The oceanic feats of the English are of a relatively late date and indeed were slow to start. For already a century, the Portuguese had been racing round the world, albeit more often along the shores. From 1492 on the Spaniards took over, thanks mostly to the great Conquista, the conquest of America. The French sailors, the Huguenots, and the English followed suit. But firstly in 1553 England set up the Muscovy Company as the basis of an overseas policy that enabled her to pull herself forward and equal the other colonial powers. It was only after 1570, as we have already seen, that the English crossed the Equator. The first practical document that attests to the new world outlook of the English was Hakluyt’s Principal Navigations. It saw the light of print in 1589. In matters of whale-hunting and ship-building, the Dutch had been the teachers of the English, as of other nations.
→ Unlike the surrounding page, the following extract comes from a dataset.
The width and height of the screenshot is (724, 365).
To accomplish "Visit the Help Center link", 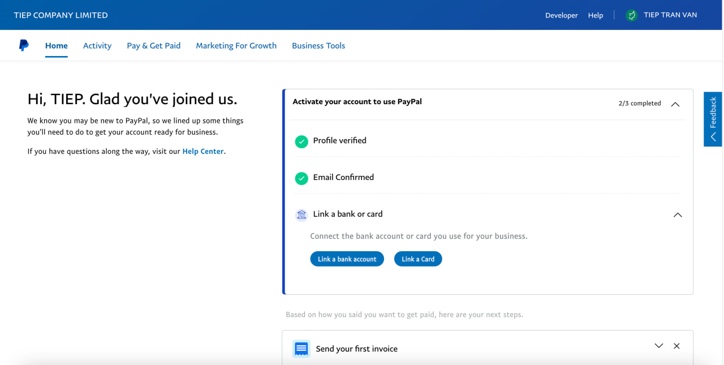I will 203,152.
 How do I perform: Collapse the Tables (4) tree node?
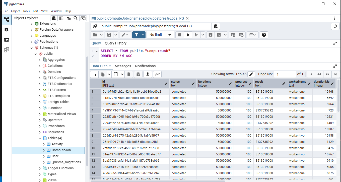click(40, 138)
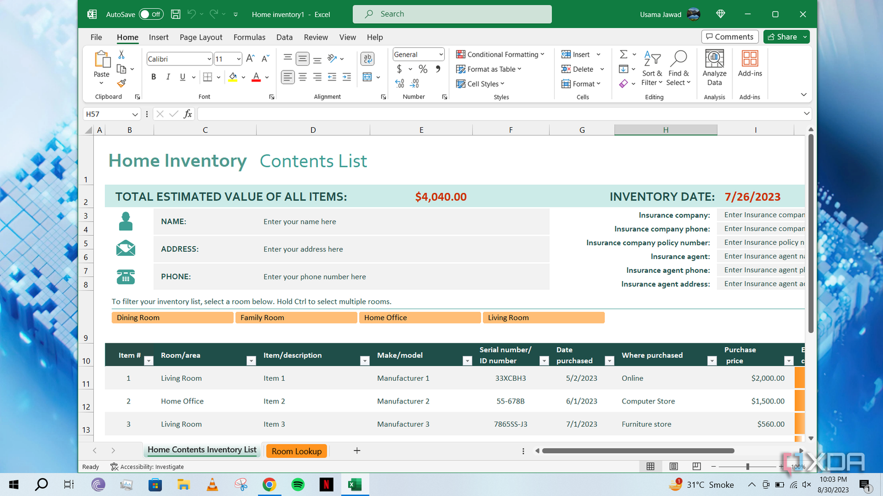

Notwithstanding, it was the English who in the long run surpassed them all, defeated their rivals, and secured world supremacy for themselves based on their domination of the oceans. England became the heiress. It was England that inherited the legacy of the great sea hunters and sailors, the pioneers and the discoverers from all the European nations. The maritime exploits and the dare-devilry of the seafaring Danish, Dutch, Germans, and Norwegians amassed into what one day was to become the British maritime domination of the world. No doubt, the great colonial

empires of the other European nations continued to exist: Spain and Portugal, for instance, preserved their huge overseas possessions but lost control of the seas and the communication routes. When in 1655 Cromwell’s forces occupied Jamaica and kept her, his gesture was already affirming England’s overall policy regarding the world’s seas and oceans, and implicitly her maritime victory over Spain. The Netherlands, which by 1600 had reached the zenith of their maritime power, were forcefully “continentalized” a century later. The Dutch were com­pelled to defend themselves against King Louis XIV of France and so had to erect strong land fortifications. In 1689, their stadholder, William III of Orange, became king of England, and from that year on he took up residence on that big island. William pursued an English policy and ceased to promote any peculiarly Dutch policy. France, on the other hand, did not follow up the strong maritime impetus associated with Huguenot Protes­tantism. Ultimately, in keeping with her spiritual tra­dition, she pursued the line of Rome, took sides against the Huguenots, with the Night of St. Bartholomew in 1572 and Henry IV’s conversion to Catholicism. By the same choice, she decided in favor of land and against the sea. Of course her maritime potential remained quite consid­erable, so that even during the reign of Louis XIV, she was capable of confronting the English fleet. But when in 1672 the French king sacked Colbert, his great secretary of trade and of the navy, the choice in favor of the land element became irreversible. The long colo­nial wars of the eighteenth century confirmed it. As for Germany, her contribution was squandered in the religious wars and the political wretchedness of the Empire.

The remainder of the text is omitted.